[Start of Attachment]
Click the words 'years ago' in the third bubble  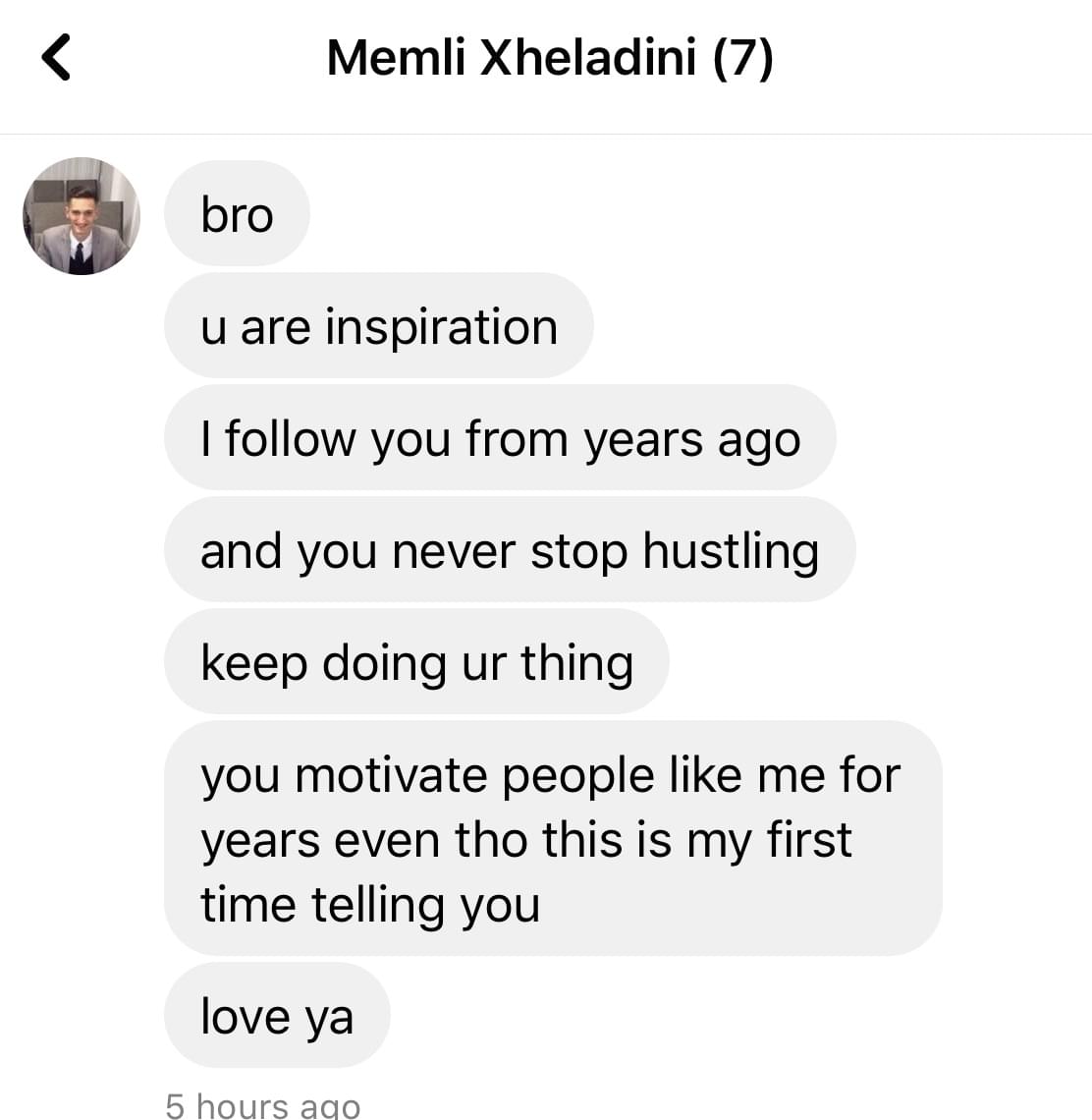692,440
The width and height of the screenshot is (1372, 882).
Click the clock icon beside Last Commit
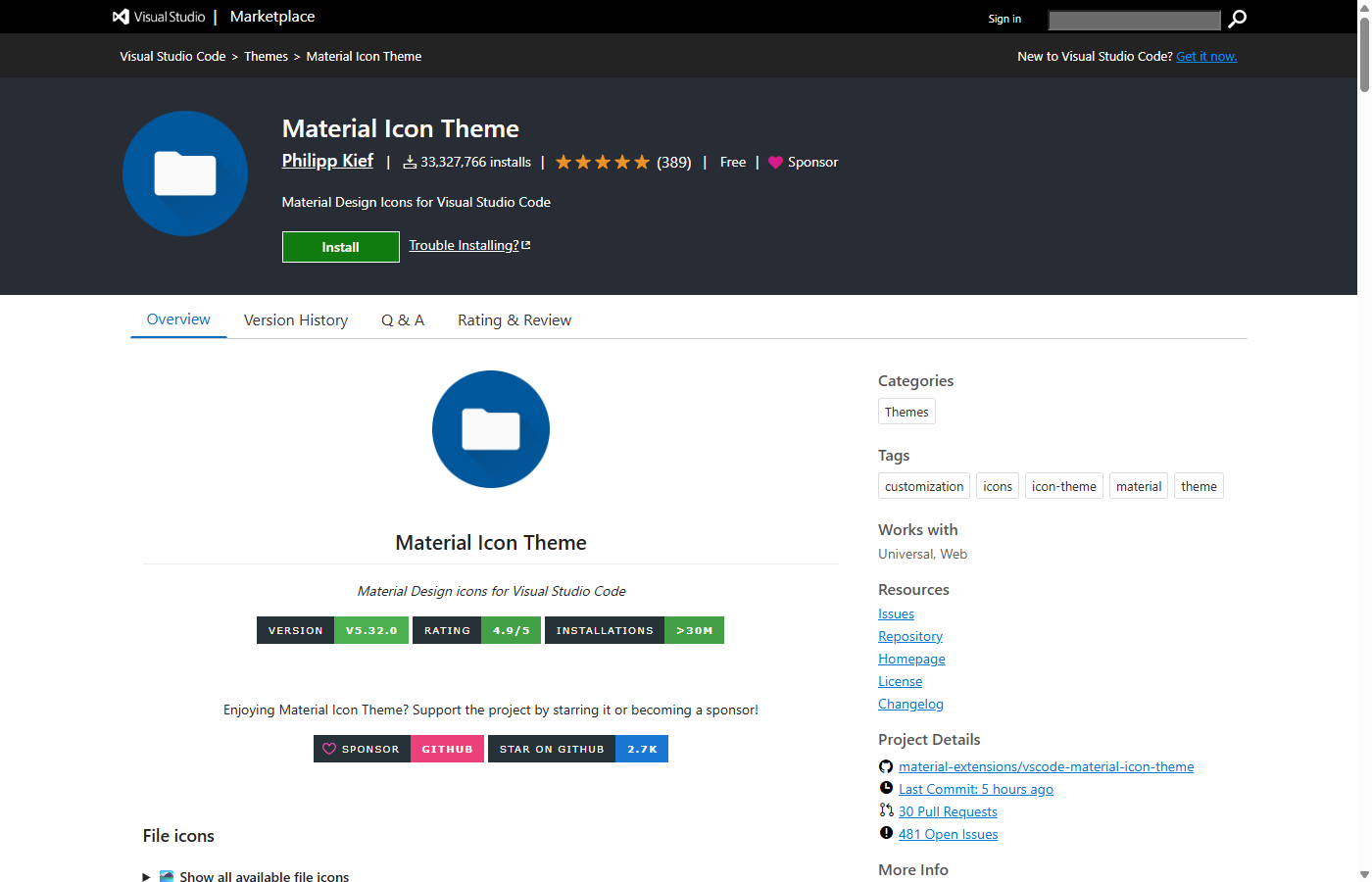click(886, 788)
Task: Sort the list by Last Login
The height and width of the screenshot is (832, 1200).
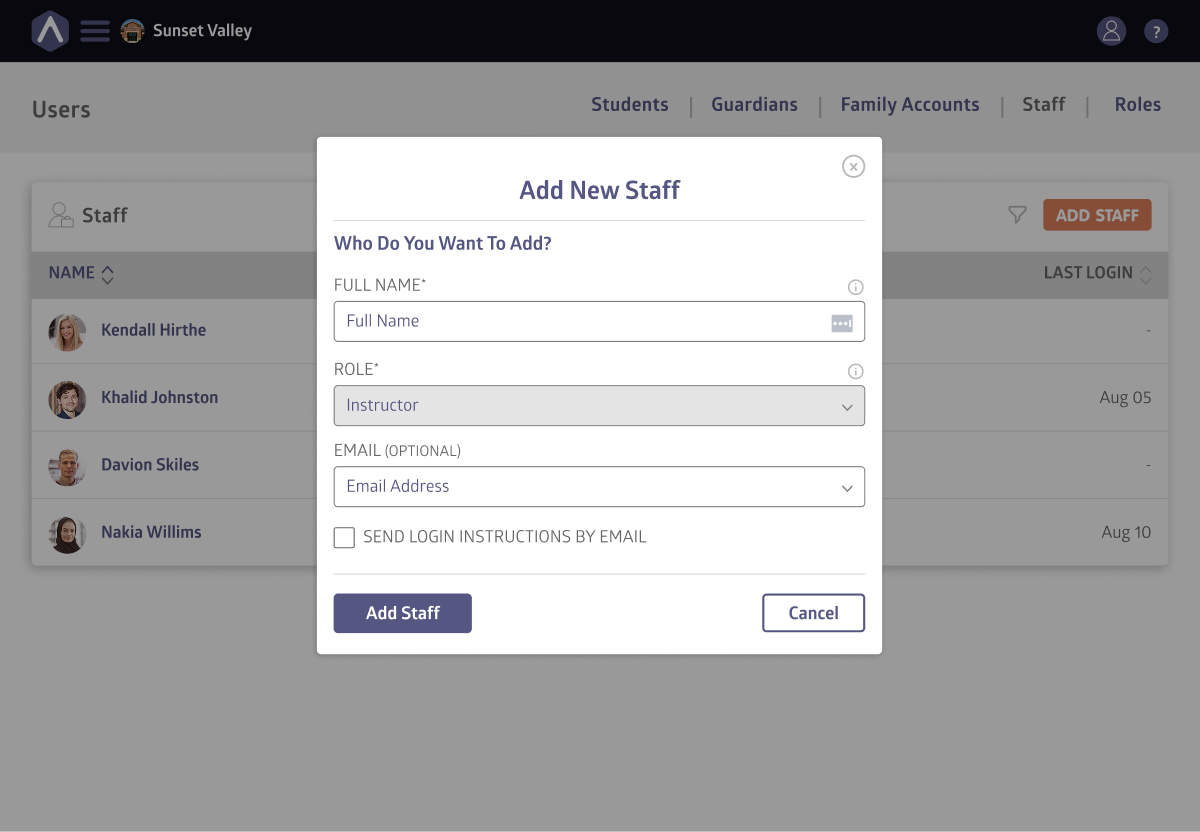Action: 1145,274
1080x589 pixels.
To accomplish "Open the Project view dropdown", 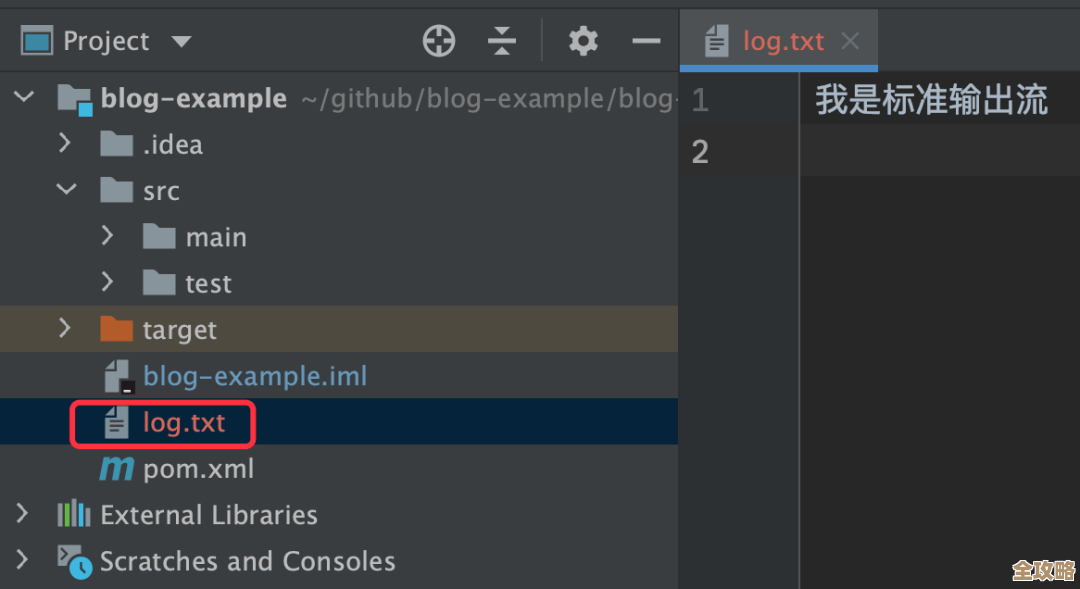I will [x=181, y=42].
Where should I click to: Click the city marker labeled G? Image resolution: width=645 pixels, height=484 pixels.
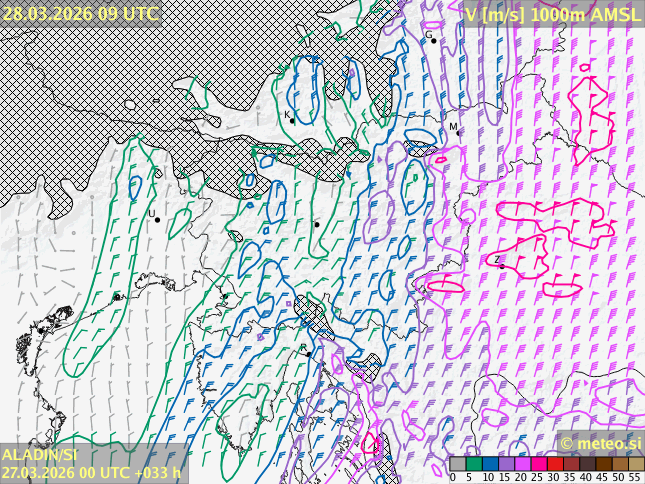(433, 40)
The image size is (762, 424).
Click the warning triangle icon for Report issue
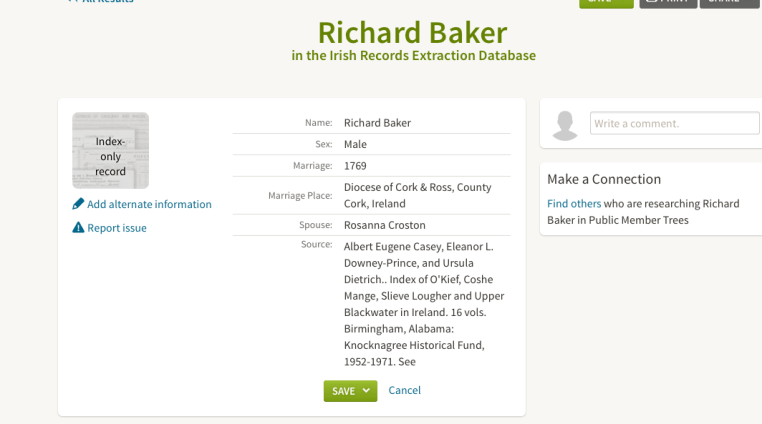tap(78, 228)
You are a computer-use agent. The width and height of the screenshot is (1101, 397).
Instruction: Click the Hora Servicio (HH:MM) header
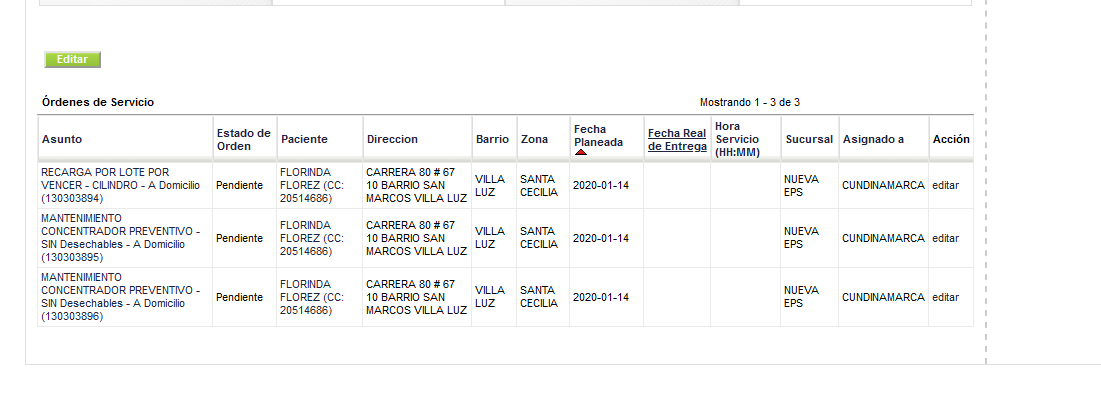point(738,139)
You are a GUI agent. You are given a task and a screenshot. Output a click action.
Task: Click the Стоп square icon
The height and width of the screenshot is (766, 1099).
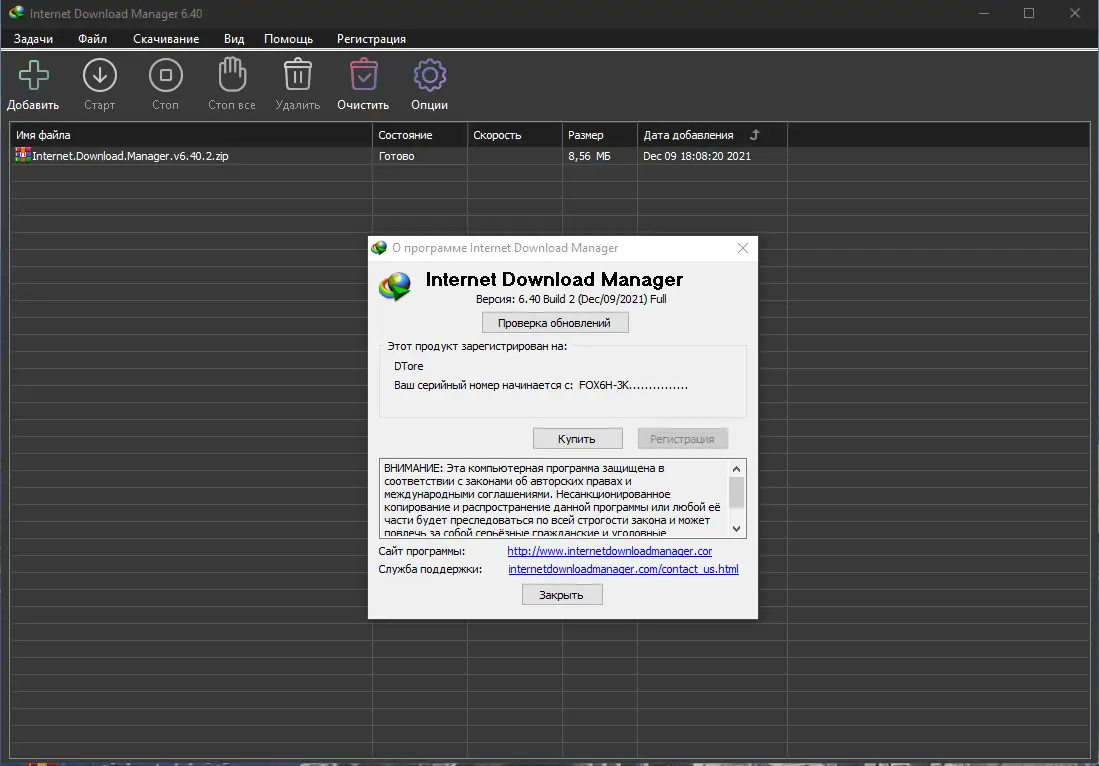[165, 76]
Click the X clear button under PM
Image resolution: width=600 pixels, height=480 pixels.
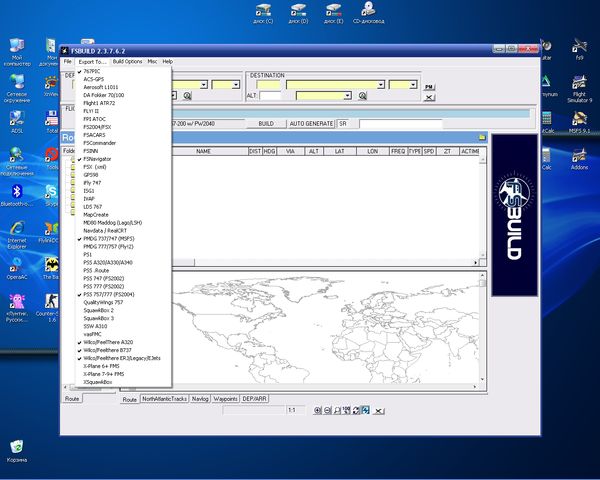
[End of Attachment]
Brief
Lines of the material may hold the string "agent". Copy each one that does.

Task output
You are a computer-use agent. The width and height of the screenshot is (1101, 397).
You are a GUI agent. You are given a task and a screenshot. Output a click action.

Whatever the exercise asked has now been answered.